Sean Bean is famous for always dying in movies and TV, but he's apparently had enough. The 60-year-old British actor is known best for his roles in films like GoldenEye and Lord of the Rings and as Eddard "Ned" Stark in the first season of Game of Thrones. What links many of his roles, to the point that it's become a meme, is that his characters normally die before the credits roll - something he's started to avoid.

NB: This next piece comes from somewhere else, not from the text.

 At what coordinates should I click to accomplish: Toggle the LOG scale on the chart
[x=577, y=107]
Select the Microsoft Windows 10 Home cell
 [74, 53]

Bean has a pretty good reason to be tired of going through on-screen deaths. The actor has been killed a whopping 21 times since his debut. The first death came in the 1986 film Caravaggio, where his character, the murderous Ranuccio, had his throat cut by the lead character. This set a very familiar precedent over the years in which Bean's villains and antagonists would all meet fatal, and often gruesome, ends. In 1992's The Patriot Games, Bean was a terrorist who is impaled on an anchor by Harrison Ford. In the horror-thriller The Hitcher, he creepily tormented a college student until she managed to shoot him in the head. Bean's deaths aren't limited to his villainous roles, though: as heroic or neutral characters, he's been pelted with arrows, forced over a cliff by rampaging cattle, and, of course, beheaded in front of a cheering crowd. He's even died twice in video games: 2007's The Elder Scrolls IV: Oblivion and 2018's Hitman 2.

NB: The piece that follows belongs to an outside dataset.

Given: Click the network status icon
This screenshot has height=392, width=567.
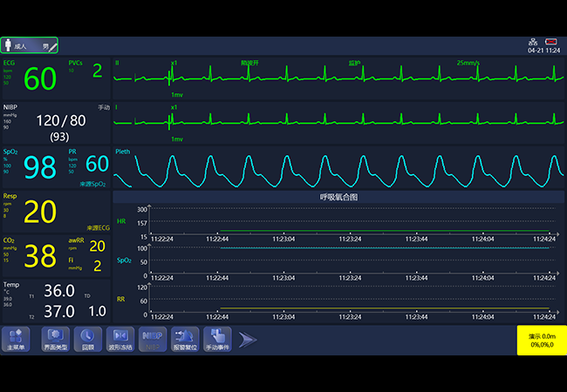Looking at the screenshot, I should coord(532,42).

Now, though, he's looking for change. "I’ve turned down stuff. I’ve said, 'They know my character’s going to die because I’m in it!’" Bean told The Sun. "I just had to cut that out and start surviving, otherwise it was all a bit predictable." According to the actor, roles that involved his untimely death used to be something he was comfortable with, even after it became a little bit of a trope. That changed after 2011, when his Game of Thrones character was killed in the first season before the show became an international sensation. That left a bit of a sting: "...they made it very clear at the time I was going to die, and I thought, ‘I don’t want to get stuck in one of these series that lasts seven years’. But I wish I’d have got stuck now!"


Though generally happy with the direction of his characters, and with nothing but praise for his former Game of Thrones co-stars, Bean has wanted to find something fresh for a while. That desire probably had a lot to do with his casting in the upcoming World War II drama World On Fire, in which he plays a PTSD-afflicted war veteran named Douglas Bennett - who survives the entire series. “I survive in World On Fire, I’m at home in Manchester and I’m safe," Bean joked of the character.

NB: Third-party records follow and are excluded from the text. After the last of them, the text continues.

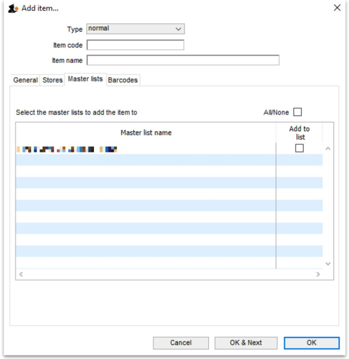The width and height of the screenshot is (349, 359).
Task: Click the Cancel button
Action: tap(181, 343)
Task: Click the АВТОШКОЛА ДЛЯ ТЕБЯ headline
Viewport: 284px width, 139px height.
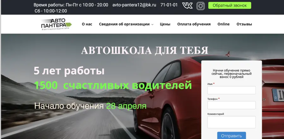Action: [x=145, y=50]
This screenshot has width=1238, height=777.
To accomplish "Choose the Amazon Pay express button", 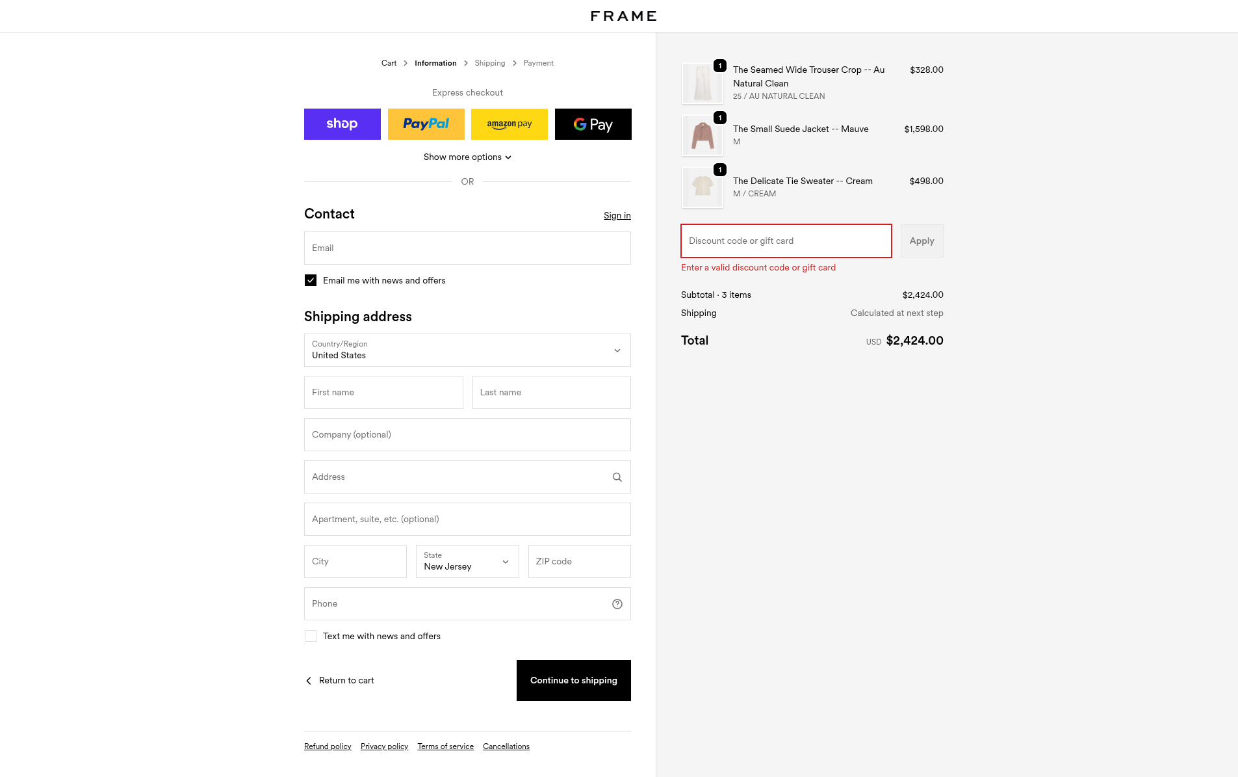I will (509, 124).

Whether or not the Sean Bean death joke will actually go away is unclear. Even though he's not had an on-screen death since Game of Thrones in 2011, the memes haven't stopped. If anything, Ned Stark sealed this as his legacy.

Regardless, Bean has quite a bit of potential for roles going forward. Though he considers himself past the point of playing heroic leading men, he's very open to taking on more supportive and dramatic characters like Douglas Bennett. He also seems excited to go deeper into the growing world of TV and streaming content, a journey he began with Thrones and continued through the 2014 series Legends and, now, World on Fire. Hopefully, audiences can look forward to deep performances from the newly-energized actor, and to learning not to expect a bloody end for his future characters.